DATA SECTION:
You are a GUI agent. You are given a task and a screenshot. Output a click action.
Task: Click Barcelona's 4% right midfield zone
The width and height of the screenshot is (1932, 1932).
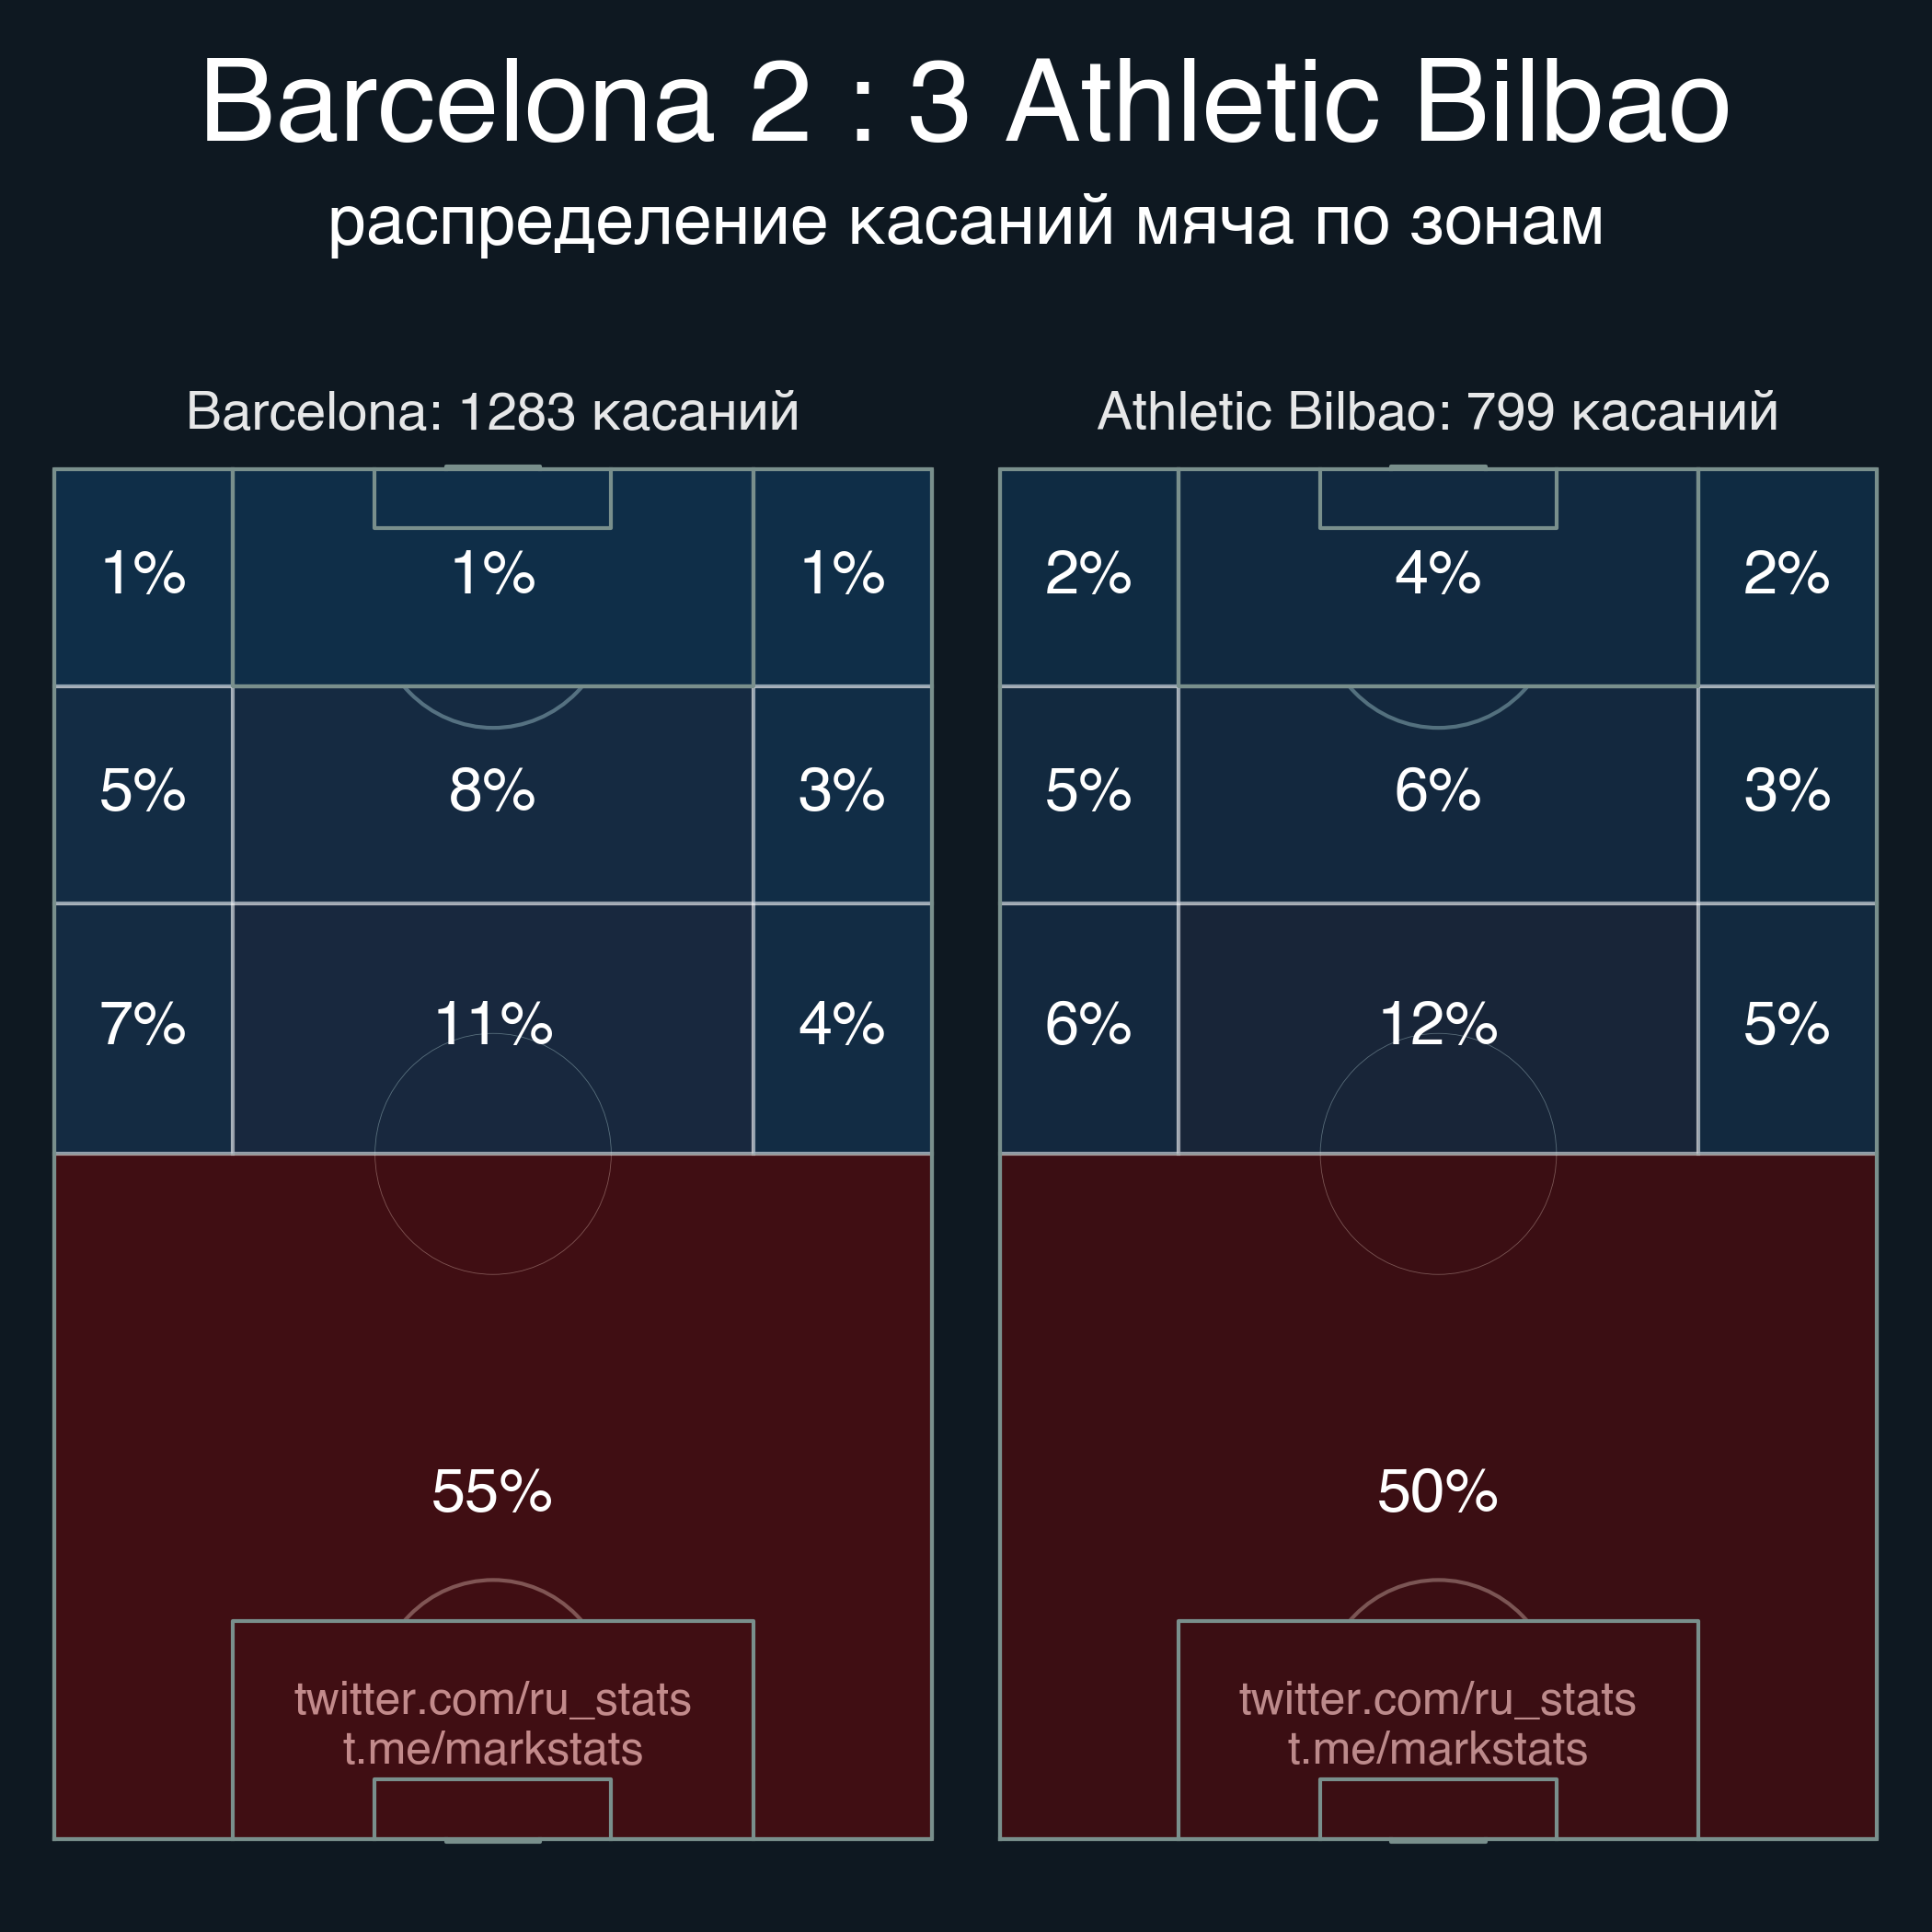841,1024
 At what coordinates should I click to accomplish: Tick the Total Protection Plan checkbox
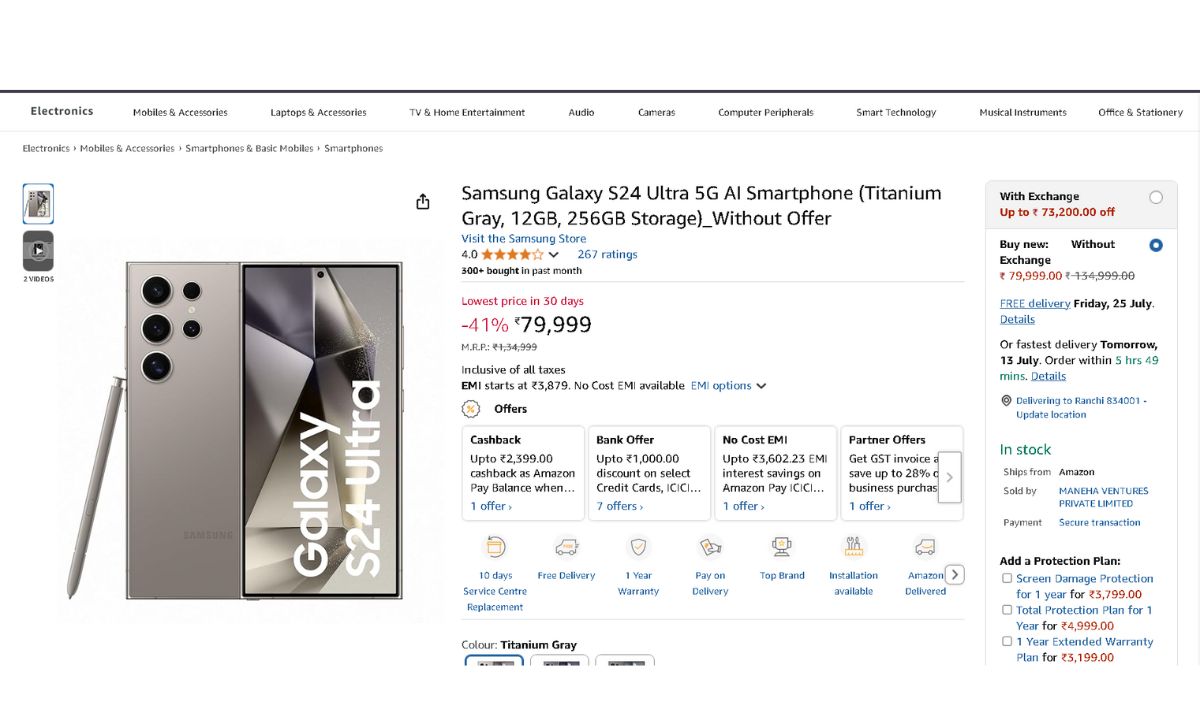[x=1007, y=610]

WORK REQUEST: Starting at the line that contains "The width and", reproduce exactly and only the lines through the end of the entries above, with the pictures excluded.

ANSWER FOR THE TASK:
The width and height of the screenshot is (1932, 1932).
841,1024
 At what coordinates should I click to accomplish: Tick the Total Protection Plan checkbox
[x=1007, y=610]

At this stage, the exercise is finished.